Moreover, the kind of universal priesthood lies in which Pentecostals believe offers them free access to the creator, without mediations of saints, souls, or other objects of faith, who, by mediatizing the intercessions of the faithful, come to obscure their understanding of acts of faith, and ultimately keep the people in ignorance and superstition. It has often been used by the ruling classes to continue benefiting an unfair social system that exploits the popular sectors. Pentecostalism would have managed to be a new version of popular religion more autonomous and far from scholars. But also, as a popular movement he is more concerned with the experience than with the doctrines present or passed. (Lehmann, op.cit.).)

Therefore, if Pentecostalism has been able to free believers from superstition and dependence on material objects of faith, including the authority of the once undisputed of the representatives of the hegemonic Catholic Church, it could have the potential to free from an unjust social order, or at least offer the possibility of applying a new social ethic based on the power of the gospel they proclaim, changing the social relations of exploitation, corruption and upset them in more supportive, honest and just relationships, committed to the social welfare of the suffering human being.

Finally, Lehmann (2012:427) and other authors have highlighted the predominant role that Pentecostalism is coming to play in the composition of Christianity in the world and in Latin America in particular. This would imply an ethical articulation between eschatological hopes and the promises of gratification in the here and now, whether in health or better quality of life. Part of the success of Pentecostalism would be to dominate its self-financing. It remains, however, open the role that neo-Pentecostalism characterized by the so-called gospel of prosperity will play in Chile, since so far it is far from having influence that it has had in Brazil, where if it plays an important but[xv]sometimes undesirable political role.

 

 

[i] Circle of Reflection and Evangelical Studies, CREE, November 1986.

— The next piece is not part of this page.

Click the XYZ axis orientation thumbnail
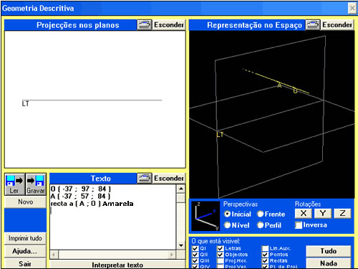Image resolution: width=358 pixels, height=269 pixels. pyautogui.click(x=205, y=216)
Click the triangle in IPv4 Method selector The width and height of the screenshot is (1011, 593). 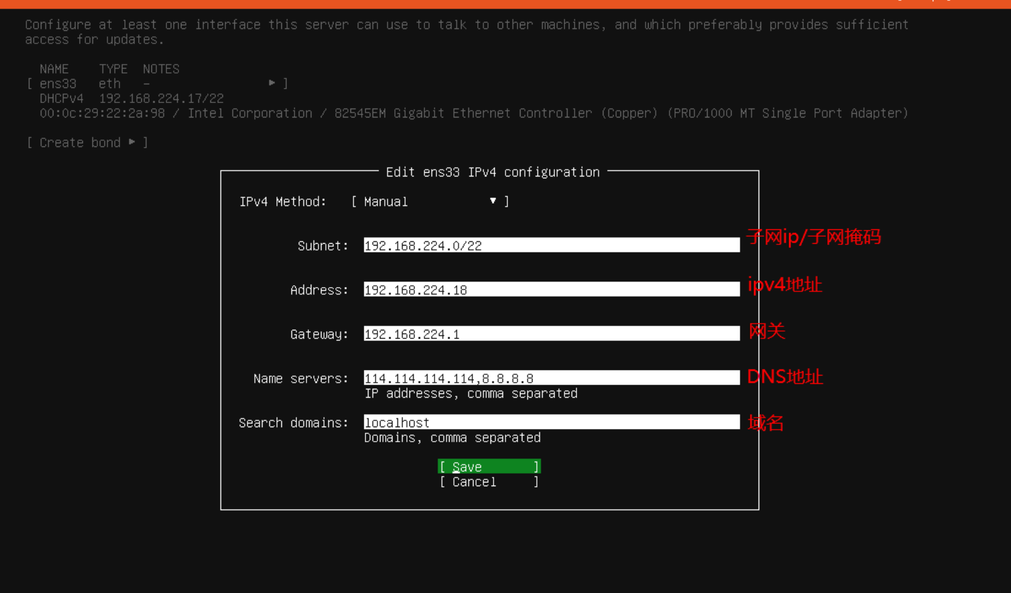(493, 201)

[ii] Royal Spanish Academy.

[iii] Christ and Culture, pp.40-43

[iv] In a way presented by the musical work "Jesu Cristo super estrella".

[v] Economía y Sociedad, pp.325fff.

[vi] Sociology by Max Weber. Pp. 262-3.

[vii] Max Weber, Op. Cit.

[viii] The first Pentecostal leader W. Hoover (Pentecostal Evangelical Church) emphasized the spiritual and not social doctrine of the Methodist Church, from which he came.

[ix] Pentecostal growth in Chilean society (1985) CIREN. Iquique.

[x] Montecinos, Sonia. (2002) "Walking in the Spirit: Perspectives of Gender of the Pentecostal Evangelical Movement".

[xi] Montecino, Sonia (2002) New femininities and masculinities. A gender look at the evangelical world of La Pintana", in Public Studies, 87. Pp.73-103.

[xii] Corvalán V., Oscar (1973). Evangelicals and Social Strike: sociological study of segments of Pentecostalism. Grade Memory. Institute of Sociology. University of Concepción.

[xiii] Op. Cit.

[xiv] Fediakova, Eugenia (2012) "Evangelical youth in Chile; a new model of the evangelicalism?”, in Mansilla, M.A.; Orellana, L. (2012). Religion in Bicentennial Chile. Ed. RELEP. Conception. Chile. pp. 103-128

Fediakova, Eugenia (2013) Evangelicals, politics and society in Chile: leaving "the refuge of the masses" 1990-2010. CEEP editions. Concepción, Chile.

Fidiakova, Eugenia (2008). "Religion, politics, citizenship: paradigm shift in evangelical churches in post-Cold War Chile", Bicentennial, Santiago, pp. 71-98.

Fediakova, Eugenia (2012) "Separatism or participation: Chilean evangelicals versus politics" Journal of Political Science / Vol. XXII / No. 2 / 2002 /

Lehmann, David (2012) “The Religious Field in Latin America: autonomy and fragmentation", in Auroi, Claude and Weekend Aline. Latin America 1810-2010. Dreams and Legacies. Imperial College Press. London. Cap.16.

[xv] Burdick. J. (2005). Why is the Black Evangelical Movement Growing in Brazil? Journal of Latin American Studies, 37,2, 311-332.